House Speaker Jay Lucas, R-Darlington, filed the 84-page proposal last month. Senate Education Committee chairman Greg Hembree, R-Horry, filed a companion bill soon after. Hembree plans to hold four meetings across the state for teachers.
Despite criticisms, both bills have gained co-sponsors in the GOP-controlled Legislature – 36 in the House and six in the Senate as of Tuesday, including some Democrats.
The bills call for raising the starting pay of teachers to $35,000 a year, consolidating school districts with less than 1,000 students and creating a new committee to give the General Assembly feedback on education, from kindergarten to college.
Teachers, in particular, blasted the idea of another education committee to be headed by a “czar,” noting the state already has an Education Department, Education Department board and Education Oversight Committee.
The proposal is a “bill in the making,” House Education and Public Works Committee chair Rita Allison, R-Spartanburg, said Tuesday.

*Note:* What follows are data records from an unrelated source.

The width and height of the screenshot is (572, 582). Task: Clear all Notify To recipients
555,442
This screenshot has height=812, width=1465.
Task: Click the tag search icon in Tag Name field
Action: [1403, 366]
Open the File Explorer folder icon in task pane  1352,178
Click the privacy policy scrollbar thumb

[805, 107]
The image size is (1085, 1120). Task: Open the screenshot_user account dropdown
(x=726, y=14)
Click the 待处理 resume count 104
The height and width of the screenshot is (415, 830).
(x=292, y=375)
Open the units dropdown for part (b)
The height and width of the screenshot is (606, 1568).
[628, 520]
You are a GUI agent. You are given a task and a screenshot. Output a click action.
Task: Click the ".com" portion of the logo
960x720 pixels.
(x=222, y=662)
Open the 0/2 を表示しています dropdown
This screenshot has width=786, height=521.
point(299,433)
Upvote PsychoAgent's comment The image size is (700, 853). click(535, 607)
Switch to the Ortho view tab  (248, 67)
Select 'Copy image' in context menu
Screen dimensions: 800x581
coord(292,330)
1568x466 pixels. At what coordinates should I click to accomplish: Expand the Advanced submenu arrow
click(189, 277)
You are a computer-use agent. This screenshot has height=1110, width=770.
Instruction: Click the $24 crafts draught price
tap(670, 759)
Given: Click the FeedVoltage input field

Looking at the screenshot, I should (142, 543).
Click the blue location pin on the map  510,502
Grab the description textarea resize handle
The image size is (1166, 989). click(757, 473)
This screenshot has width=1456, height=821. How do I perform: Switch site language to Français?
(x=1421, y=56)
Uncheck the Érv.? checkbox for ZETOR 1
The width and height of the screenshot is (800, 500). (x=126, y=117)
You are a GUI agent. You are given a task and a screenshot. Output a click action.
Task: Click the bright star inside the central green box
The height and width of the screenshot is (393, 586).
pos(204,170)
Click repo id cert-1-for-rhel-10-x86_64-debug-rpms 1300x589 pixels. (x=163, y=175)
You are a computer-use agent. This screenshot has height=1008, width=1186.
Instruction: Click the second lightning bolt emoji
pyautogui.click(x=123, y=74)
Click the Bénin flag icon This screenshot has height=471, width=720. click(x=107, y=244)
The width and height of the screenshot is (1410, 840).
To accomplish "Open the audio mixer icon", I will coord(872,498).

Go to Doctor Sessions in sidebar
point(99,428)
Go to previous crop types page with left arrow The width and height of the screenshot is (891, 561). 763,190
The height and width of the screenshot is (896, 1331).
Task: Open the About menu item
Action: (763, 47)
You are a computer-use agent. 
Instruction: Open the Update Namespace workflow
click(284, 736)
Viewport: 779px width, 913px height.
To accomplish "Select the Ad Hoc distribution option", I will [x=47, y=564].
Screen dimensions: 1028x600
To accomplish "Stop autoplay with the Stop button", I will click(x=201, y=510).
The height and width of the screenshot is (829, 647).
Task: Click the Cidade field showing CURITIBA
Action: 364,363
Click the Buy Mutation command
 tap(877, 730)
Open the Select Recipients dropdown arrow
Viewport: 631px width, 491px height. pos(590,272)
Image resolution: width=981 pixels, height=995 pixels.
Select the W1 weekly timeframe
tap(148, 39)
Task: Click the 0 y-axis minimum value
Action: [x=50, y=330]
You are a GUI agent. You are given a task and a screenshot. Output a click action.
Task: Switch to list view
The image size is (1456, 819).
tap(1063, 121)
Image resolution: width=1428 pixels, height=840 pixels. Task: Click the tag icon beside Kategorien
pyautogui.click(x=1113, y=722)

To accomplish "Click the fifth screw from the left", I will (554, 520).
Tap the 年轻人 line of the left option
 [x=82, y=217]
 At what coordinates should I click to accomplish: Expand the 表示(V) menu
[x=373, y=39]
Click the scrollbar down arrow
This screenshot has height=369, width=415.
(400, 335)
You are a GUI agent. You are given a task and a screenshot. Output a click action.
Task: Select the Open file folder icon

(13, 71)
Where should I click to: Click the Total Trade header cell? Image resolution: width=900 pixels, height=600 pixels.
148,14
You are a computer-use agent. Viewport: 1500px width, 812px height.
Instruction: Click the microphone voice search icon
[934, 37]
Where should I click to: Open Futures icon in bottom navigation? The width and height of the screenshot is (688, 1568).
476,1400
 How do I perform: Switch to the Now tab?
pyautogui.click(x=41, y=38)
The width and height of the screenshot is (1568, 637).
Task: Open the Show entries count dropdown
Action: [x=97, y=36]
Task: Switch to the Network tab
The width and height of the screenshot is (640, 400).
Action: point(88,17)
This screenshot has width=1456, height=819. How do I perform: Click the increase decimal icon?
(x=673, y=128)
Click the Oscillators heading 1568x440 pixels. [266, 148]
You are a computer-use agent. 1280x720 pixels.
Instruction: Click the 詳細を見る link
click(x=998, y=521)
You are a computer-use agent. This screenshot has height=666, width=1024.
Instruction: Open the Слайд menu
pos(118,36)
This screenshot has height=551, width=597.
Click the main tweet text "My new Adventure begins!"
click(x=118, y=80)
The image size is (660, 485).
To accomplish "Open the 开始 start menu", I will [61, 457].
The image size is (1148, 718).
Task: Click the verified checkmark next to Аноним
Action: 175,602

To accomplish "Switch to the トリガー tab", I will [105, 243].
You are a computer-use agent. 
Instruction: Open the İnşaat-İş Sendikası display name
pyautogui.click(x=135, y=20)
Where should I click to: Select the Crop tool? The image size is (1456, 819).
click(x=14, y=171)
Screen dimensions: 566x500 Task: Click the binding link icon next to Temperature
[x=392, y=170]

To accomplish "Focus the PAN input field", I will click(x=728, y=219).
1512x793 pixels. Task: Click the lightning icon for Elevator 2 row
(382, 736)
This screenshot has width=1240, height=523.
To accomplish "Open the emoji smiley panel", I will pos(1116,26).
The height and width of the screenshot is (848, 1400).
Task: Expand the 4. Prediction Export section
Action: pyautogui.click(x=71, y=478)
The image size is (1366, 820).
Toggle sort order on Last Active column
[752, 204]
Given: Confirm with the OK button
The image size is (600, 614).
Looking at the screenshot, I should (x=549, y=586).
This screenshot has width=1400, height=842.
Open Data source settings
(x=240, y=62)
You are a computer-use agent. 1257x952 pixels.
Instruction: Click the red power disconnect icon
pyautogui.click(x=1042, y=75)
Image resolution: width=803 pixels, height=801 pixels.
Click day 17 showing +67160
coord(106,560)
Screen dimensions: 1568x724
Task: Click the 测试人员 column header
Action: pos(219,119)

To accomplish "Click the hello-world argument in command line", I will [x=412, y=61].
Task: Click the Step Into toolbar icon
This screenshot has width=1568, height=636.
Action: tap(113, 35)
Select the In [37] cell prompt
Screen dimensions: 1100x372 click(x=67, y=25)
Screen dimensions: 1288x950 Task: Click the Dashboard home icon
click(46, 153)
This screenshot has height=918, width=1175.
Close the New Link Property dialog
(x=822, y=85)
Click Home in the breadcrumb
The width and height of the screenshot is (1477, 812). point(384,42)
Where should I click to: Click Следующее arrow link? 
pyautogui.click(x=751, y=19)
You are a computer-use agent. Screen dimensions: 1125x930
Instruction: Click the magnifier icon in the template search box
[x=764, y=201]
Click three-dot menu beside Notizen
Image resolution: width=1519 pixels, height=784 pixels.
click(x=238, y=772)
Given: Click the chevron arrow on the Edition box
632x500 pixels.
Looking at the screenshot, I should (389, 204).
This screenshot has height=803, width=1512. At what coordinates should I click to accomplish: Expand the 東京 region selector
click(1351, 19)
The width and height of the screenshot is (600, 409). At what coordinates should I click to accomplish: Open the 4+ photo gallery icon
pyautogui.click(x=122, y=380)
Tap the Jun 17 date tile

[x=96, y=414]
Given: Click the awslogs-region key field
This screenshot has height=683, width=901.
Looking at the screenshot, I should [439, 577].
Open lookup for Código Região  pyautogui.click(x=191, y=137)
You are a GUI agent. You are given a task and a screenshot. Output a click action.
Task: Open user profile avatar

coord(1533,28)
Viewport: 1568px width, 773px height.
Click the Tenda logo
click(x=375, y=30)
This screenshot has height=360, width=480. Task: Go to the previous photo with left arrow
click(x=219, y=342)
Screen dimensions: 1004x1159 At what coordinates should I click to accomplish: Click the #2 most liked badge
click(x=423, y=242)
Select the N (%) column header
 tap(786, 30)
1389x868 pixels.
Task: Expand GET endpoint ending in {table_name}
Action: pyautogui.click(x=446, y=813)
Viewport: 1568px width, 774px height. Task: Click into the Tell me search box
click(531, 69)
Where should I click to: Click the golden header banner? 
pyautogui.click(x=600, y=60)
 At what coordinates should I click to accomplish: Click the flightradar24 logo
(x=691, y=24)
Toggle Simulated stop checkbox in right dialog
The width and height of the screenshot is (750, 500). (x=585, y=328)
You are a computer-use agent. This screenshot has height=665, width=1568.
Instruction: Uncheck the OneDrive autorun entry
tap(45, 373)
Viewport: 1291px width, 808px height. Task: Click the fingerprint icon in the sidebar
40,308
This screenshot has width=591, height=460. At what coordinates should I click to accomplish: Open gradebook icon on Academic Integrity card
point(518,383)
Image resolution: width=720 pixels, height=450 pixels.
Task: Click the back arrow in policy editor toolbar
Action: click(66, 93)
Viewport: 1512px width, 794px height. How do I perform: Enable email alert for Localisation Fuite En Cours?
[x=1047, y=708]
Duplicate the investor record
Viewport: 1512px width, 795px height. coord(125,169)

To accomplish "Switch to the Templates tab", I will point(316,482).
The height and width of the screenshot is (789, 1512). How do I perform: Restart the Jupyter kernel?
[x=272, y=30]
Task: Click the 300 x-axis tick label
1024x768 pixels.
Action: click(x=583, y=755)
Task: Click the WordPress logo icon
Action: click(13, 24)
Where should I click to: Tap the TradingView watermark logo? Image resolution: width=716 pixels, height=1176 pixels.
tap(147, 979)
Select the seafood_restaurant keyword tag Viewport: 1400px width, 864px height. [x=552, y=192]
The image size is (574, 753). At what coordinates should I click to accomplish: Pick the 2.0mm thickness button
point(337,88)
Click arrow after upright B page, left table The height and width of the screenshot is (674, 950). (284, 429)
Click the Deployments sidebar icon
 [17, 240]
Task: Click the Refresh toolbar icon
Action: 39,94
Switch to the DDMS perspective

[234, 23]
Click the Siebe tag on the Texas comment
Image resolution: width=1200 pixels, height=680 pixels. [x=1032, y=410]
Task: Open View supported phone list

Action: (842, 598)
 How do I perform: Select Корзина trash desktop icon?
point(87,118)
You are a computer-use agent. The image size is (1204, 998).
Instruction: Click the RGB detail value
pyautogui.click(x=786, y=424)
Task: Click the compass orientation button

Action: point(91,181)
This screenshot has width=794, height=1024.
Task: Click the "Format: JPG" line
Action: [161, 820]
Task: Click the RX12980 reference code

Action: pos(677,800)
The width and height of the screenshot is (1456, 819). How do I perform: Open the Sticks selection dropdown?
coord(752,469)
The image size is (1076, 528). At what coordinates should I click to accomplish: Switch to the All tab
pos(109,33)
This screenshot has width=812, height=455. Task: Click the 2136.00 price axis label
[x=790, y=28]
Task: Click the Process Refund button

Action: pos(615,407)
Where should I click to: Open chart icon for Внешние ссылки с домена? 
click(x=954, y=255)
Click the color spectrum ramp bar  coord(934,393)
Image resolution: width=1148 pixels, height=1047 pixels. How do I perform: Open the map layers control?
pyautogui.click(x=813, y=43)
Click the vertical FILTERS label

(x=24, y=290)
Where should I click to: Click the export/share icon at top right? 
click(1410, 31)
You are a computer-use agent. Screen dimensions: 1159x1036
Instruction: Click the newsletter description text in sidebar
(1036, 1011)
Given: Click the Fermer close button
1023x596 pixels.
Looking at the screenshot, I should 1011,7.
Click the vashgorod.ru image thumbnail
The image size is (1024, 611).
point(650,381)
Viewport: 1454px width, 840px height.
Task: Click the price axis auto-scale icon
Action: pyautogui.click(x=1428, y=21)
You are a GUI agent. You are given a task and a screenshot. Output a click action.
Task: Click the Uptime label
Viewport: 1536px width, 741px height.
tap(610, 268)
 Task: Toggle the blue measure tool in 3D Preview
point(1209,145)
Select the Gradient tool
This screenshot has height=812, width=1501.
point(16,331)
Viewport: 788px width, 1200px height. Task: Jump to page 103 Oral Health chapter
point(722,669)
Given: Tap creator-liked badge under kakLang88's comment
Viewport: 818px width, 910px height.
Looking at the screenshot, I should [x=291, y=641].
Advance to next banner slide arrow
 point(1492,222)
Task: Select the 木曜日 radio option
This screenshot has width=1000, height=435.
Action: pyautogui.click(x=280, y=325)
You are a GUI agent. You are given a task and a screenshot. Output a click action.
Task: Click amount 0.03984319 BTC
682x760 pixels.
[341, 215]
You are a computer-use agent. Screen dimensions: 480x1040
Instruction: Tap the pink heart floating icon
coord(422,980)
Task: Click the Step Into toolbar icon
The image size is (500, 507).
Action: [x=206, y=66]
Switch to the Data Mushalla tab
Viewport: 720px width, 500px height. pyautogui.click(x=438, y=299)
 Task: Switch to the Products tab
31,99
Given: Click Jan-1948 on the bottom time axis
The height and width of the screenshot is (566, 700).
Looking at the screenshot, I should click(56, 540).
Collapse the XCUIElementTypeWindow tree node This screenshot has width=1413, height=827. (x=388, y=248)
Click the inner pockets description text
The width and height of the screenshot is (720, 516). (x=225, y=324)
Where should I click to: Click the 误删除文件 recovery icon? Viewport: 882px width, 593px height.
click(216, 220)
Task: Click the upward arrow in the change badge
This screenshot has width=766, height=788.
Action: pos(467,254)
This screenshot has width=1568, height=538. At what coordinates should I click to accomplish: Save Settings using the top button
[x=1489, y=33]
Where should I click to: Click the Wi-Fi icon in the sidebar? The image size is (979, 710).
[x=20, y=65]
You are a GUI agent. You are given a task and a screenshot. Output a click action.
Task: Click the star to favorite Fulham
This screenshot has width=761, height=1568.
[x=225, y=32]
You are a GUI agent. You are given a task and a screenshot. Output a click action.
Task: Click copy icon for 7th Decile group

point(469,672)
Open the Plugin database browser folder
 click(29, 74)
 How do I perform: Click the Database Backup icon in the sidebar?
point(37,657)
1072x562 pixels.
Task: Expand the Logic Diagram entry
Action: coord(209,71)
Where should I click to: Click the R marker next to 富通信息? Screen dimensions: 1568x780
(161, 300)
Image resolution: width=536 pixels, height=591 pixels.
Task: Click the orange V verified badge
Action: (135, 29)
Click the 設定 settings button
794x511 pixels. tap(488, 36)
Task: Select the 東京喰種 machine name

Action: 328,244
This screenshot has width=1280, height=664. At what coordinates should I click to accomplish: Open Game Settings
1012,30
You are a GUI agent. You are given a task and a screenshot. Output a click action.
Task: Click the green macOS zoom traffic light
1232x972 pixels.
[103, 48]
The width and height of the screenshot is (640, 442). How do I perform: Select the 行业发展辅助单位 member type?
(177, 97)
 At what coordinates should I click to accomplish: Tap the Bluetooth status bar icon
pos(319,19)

“We want to make sure we listen to you so that this bill, when it is passed out on the House floor, we will have all the facts before us, or any amendments (ready) that need to be made,” Allison said.
If S.C. teachers were looking for an advocate, many said they found it in Ridge View High School student Reilly Arford, 18.
“Many of the most influential people in my life have been teachers,” Arford told legislators Tuesday, noting his mother is a teacher.
And, he added, she needs a raise.
“It will give her the opportunity to move her four kids out of a small apartment and into a house,” he said. “It will give her the opportunity not to live paycheck to paycheck. But, most of all, it will give her the opportunity to live instead of merely surviving.”